> **WORK TASK**:
Work through the records that follow and return each line containing the word "dropdown".

• • •

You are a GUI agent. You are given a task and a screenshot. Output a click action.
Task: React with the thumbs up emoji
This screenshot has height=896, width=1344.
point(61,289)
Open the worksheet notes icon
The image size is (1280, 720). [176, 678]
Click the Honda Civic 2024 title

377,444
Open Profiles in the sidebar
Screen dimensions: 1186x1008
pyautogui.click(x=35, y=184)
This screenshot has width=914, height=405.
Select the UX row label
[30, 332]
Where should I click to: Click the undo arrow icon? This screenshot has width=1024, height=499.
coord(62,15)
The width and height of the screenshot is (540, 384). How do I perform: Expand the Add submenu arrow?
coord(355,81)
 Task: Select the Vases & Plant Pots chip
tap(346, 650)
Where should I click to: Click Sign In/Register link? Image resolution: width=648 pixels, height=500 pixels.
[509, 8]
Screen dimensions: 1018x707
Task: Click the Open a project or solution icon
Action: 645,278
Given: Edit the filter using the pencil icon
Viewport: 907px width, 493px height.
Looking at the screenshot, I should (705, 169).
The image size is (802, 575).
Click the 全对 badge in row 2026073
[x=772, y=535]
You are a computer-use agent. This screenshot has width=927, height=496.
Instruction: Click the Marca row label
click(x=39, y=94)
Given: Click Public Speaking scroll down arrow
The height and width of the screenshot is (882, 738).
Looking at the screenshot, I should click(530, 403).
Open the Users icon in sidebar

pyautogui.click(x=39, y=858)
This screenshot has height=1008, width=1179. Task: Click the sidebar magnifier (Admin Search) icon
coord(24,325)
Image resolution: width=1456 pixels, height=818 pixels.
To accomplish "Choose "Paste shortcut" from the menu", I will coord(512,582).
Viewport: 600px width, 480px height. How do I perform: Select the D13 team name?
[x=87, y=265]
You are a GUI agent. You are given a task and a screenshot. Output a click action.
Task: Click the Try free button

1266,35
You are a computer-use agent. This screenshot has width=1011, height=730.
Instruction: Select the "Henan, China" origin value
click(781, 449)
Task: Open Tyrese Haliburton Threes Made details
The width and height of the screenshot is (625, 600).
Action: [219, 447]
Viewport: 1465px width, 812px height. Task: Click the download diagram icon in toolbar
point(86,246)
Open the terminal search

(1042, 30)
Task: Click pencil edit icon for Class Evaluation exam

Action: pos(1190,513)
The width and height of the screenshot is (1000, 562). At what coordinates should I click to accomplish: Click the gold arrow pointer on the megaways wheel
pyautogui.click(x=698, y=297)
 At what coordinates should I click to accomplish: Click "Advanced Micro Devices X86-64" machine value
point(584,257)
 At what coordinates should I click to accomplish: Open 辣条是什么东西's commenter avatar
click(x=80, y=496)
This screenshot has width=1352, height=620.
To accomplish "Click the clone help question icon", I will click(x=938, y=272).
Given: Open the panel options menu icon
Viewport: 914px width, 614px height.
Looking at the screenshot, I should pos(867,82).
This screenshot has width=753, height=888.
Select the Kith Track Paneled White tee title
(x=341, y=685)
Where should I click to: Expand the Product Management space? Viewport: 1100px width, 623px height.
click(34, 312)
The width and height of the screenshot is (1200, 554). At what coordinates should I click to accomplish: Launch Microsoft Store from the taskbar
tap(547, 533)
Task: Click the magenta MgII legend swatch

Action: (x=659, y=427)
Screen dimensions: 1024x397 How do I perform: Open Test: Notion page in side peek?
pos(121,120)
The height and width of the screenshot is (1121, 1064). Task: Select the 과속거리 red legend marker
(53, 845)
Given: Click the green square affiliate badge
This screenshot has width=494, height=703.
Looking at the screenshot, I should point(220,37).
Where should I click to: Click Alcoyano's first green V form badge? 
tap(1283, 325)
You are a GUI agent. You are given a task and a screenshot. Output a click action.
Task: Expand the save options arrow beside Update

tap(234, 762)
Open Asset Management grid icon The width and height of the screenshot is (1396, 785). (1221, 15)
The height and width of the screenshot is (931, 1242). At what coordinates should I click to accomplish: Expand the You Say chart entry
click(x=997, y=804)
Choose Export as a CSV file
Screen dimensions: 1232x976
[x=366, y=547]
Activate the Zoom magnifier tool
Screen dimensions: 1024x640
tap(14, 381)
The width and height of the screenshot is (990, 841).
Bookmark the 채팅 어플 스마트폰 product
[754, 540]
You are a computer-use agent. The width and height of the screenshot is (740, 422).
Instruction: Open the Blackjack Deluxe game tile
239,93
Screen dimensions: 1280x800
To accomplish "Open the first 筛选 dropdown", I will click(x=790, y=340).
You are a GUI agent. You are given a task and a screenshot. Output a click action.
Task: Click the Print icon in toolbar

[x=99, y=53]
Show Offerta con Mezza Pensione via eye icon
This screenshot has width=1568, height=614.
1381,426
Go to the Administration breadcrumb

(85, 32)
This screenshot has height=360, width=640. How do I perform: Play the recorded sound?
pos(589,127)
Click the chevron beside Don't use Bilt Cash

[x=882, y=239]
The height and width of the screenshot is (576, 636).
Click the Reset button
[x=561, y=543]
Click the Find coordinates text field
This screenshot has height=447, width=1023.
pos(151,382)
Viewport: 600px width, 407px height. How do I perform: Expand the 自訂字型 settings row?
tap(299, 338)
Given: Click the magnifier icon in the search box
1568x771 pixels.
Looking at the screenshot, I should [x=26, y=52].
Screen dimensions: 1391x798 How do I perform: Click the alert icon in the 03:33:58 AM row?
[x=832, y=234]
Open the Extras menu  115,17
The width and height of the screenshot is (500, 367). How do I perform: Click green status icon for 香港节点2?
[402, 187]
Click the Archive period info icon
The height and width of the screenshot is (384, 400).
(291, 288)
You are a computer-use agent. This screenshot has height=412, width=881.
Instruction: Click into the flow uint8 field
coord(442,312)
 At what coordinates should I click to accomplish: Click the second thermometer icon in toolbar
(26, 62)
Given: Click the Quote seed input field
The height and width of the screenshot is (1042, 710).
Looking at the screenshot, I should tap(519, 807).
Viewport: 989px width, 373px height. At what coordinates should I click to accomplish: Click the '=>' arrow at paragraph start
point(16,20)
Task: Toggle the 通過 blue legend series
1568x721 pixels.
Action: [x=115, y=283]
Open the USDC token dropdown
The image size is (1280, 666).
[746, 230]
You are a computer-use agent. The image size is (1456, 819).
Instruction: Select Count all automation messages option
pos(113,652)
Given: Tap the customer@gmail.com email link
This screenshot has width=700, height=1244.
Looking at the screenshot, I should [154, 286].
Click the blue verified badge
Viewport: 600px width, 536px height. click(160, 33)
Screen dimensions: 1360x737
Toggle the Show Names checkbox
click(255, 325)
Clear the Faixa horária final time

• • •

> **RESPONSE TO THIS EXERCISE**:
To accomplish "Open the first 筛选 dropdown", I will click(x=790, y=340).
Open the USDC token dropdown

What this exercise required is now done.